Contudo, os números não batem certo. Assumindo que a alocação em acções não se afastou significativamente dos 20% - como dá a entender o JdN - não entendo como é que no segundo semestre foi possível atingir uma valorização (ainda que residual) do FEFSS!?! Nesse período, reparem, o PSI20 perdeu 29% do seu valor, o Eurostoxx 50 (onde estão cotadas as 50 maiores empresas da zona euro) desvalorizou 27% e o S&P500 (o índice de acções mais abrangente dos Estados Unidos) registou uma perda de 29%. Portanto, se aplicarmos a ponderação de 20% à desvalorização média do mercado accionista (ou seja, igual a 20% * 28) chegamos à conclusão de que, apenas à custa da componente "acções", o FEFSS deverá ter perdido 5,6% do seu valor patrimonial durante os últimos 6 meses de 2008. Significa isto que, para confirmar a recuperação global do FEFSS durante o segundo semestre de 2008, os gestores da Segurança Social, em média, terão tido mais valias de 7,7% (não anualizadas) nas restantes componentes do portefólio do fundo. Infelizmente, o tipo de investimentos realizados nesta última porção do FEFSS, na sua maioria em instrumentos de dívida pública nacional, não permitem ganhar 7,7% em 6 meses nem nada que se pareça!

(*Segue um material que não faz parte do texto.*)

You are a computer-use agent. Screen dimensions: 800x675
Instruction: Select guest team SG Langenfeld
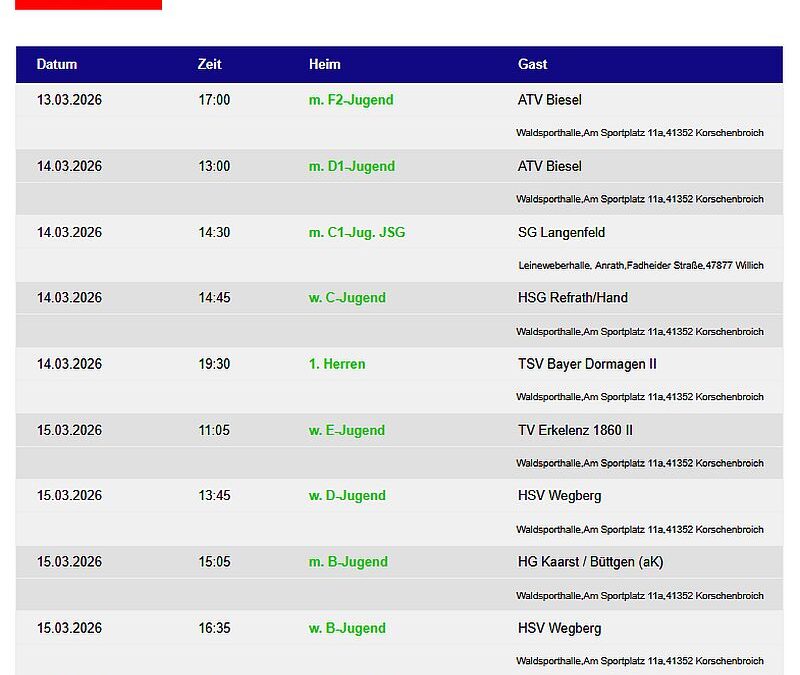pos(561,232)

Portanto, a não ser que alguma coisa me esteja a escapar na estrutura da componente accionista do FEFSS - por exemplo, uma redução de 20 para 5% do investimento em acções - não vejo modo de chegar aos números veiculados pela Segurança Social. Assim, dada a importância desta matéria, seria conveniente que a transparência fosse maior e que todos os elementos fossem disponibilizados ao público. Infelizmente, receio que não será assim. De acordo, com o JdN, "o relatório e contas de 2008 do FEFSS ainda não é conhecido, não sendo certo que venha a ser divulgado no primeiro semestre (de 2009)"!